The following report about a British antitank action against Japanese light tanks during WWII is taken from Tactical and Technical Trends, No. 6, August 27, 1942.

[DISCLAIMER: The following text is taken from the U.S. War Department publication Tactical and Technical Trends. As with all wartime intelligence information, data may be incomplete or inaccurate. No attempt has been made to update or correct the text. Any views or opinions expressed do not necessarily represent those of the website.]


A British officer gives the following account of the use of British two-pounder (40-mm.) antitank guns in Burma:

"I was on a road in Malaya when I heard the sound of an approaching Jap tank, so I took cover in the rubber trees close beside a well-concealed two-pounder antitank gun. Another gun equally well-concealed was located about 100 yards up the road. The Jap tank came around the corner and moved down the road at about 12 m.p.h. swaying from side to side. The gunners allowed it to pass while some distance behind came another. The leading gun opened on the latter at about 400 yards range and it immediately swung in the direction of the gun. The rear gun at once put four shots rapid into the exposed side and all was silence.

"I went with the gunners to examine the tank. The shots fired by the leading two-pounder against the front of the tank had merely dented the armor and not penetrated. Of the four shots in the side, two had gone right through both sides, and two had caused the armor to break and flake.

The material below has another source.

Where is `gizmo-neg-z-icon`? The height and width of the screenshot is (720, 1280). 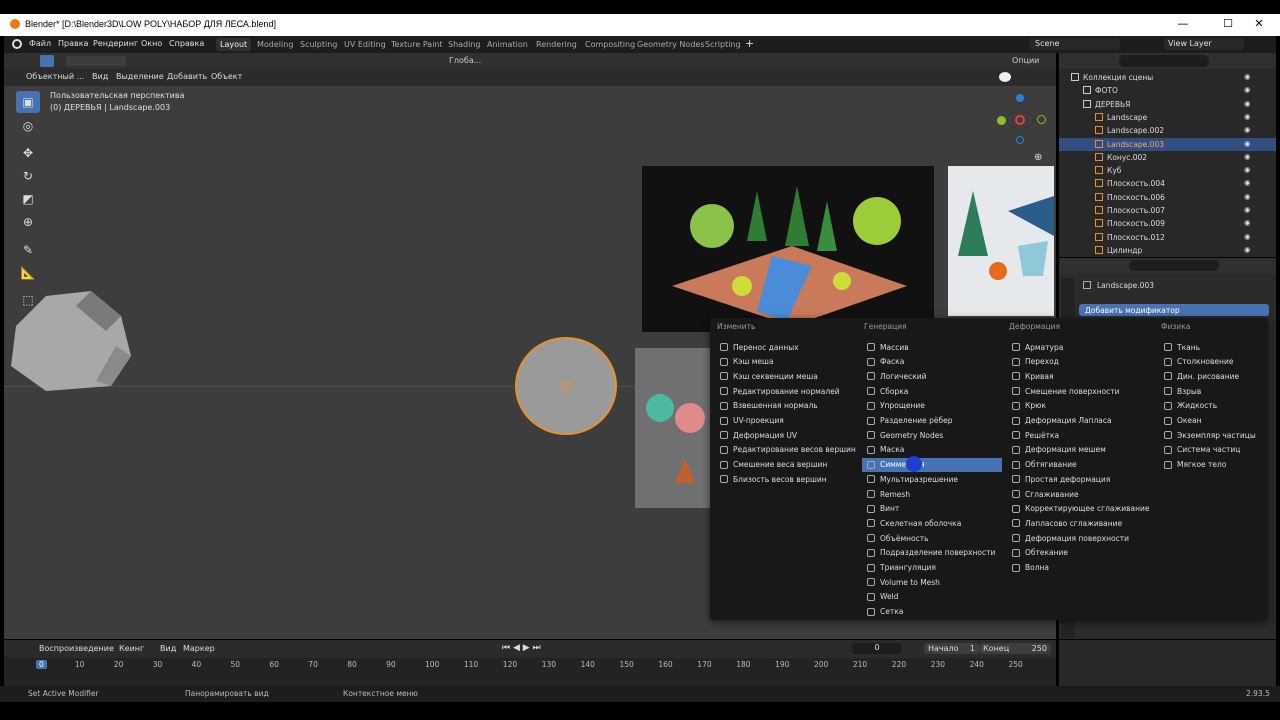 gizmo-neg-z-icon is located at coordinates (1020, 140).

"The gunners, very experienced, said that their guns never had any effect on the front of a tank which was heavily armored. They always fought their guns in pairs. The leading gun attracted the tank's attention and the moment it swung and exposed its thin sides the rear gun knocked it out. They said it was just too easy. In this action the leading tank was dealt with down the road. The crew of the tank were three, two in front and one in the turret to operate the guns. There was a mantlet around 75 percent of the bottom of the turret which, I assume, was to protect the turret ring. There was a thick piece of loosely swung armor between the tracks at the bottom of the tank. This presumably, was to protect the belly of the tank when exposed as a result of climbing some obstacle."

BRITISH COMMENT: The tanks involved appear to have been modern light tanks possibly with additional protective armor fitted. The mantlet referred to in this report is evidently a splash ring.